The testament of ATOS’ own staff has recently come to light, and it shows the inhumanity of the system that they have put in place. Here is how one ATOS worker describes what goes on:
The staff are broken beyond usefulness. They are too few, with the wrong training, cobbled together from various departments after cut backs and reshuffles, with no direct chain for the administration. Each claim can pass through more hands than a gift at a children’s pass the parcel game. No two members of staff can do each others job and no one person knows how to process the claim from start to finish. The senior management are completely ineffectual.
Meaning that when a member of the public phones to enquire about their claim they cant effectively be dealt with. Every call will get a different result to the same enquiry.
They are under that much pressure to input the data that it doesn’t matter if it’s wrong, who cares if someone gets too much or too little, or lost in the system, they are only a stat. Their life may be ruined, but the staff can’t care, they just have to type, type, type, and hope that someday they’ll get on top of it.

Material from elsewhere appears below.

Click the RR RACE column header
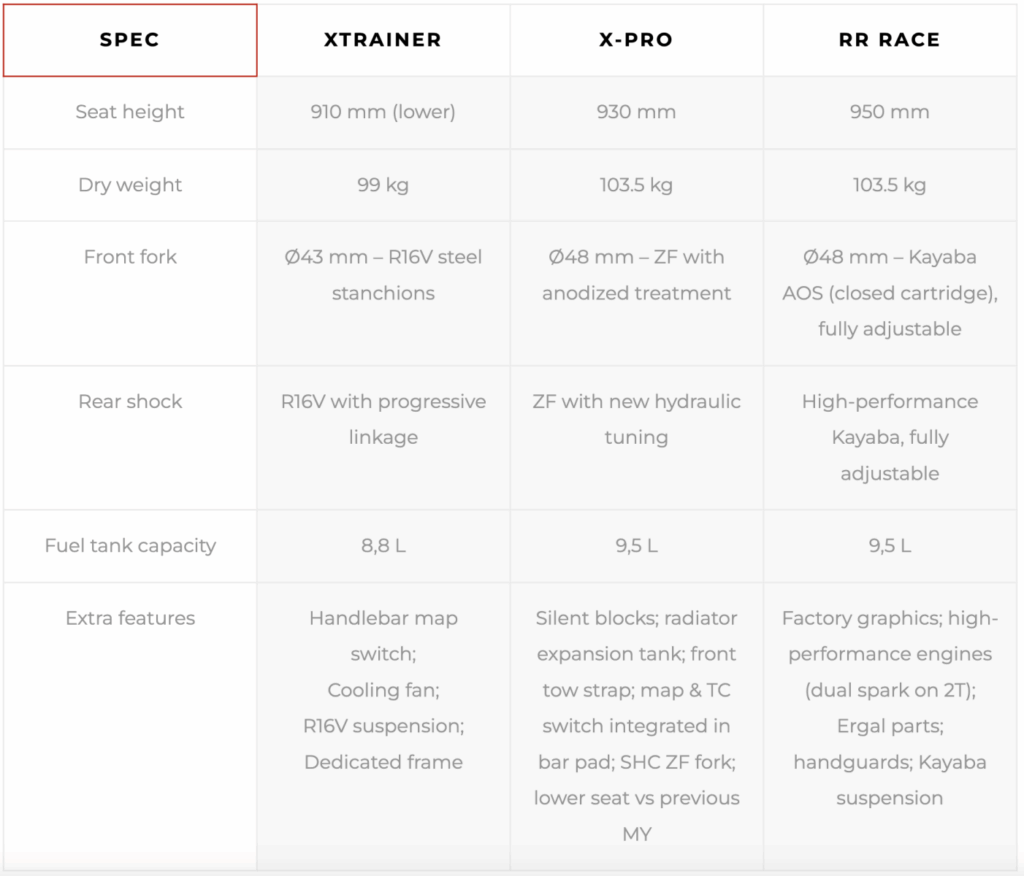The image size is (1024, 876). [889, 40]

I found a member of staff crying today, they had just processed a claim for somebody who was just about to discover they had been denied their ESA. The client had just survived a heart transplant, an actual full heart transplant. Atos disagree with the surgeons and doctors, and have deemed this person, “fit to work”.
As a result of Lord Kelvin’s brutal decision, this is now Labour’s chosen Commonwealth Games “partner” – the company they have chosen to stand alongside them in showcasing Glasgow to the world. Do we really want the image of Glasgow to be mired in the image of the dead and the callous?
That is why the community campaign (dubbed the Committee of 100) which aims at holding The Council to their 100 Promises is calling on Council leader Gordon Matheson to slap down the jumped up peer. The ‘Laird of Inchmarnock’ has gone too far, and his decision risks tarnishing the image of the City of Glasgow. It also flies in the face of stated Labour policy.
On Monday the 3rd of December across the UK people will be gathering to remember the victims of ATOS. An early day motion in the UK Parliament calls for the day to be an official day of remembrance. The Committee of 100 has called a demonstration to coincide with the day of remembrance. We are asking Gordon Matheson to join with us and to slap down this spiv. We will be meeting, with copies of Labour’s promises, outside the City Chambers at George Square on Monday the 3rd of December, at 11:30am. We would ask everyone who opposes the ATOS regime, and workfare to join with us. We must not allow Glasgow to be tarnished in the eyes of the world.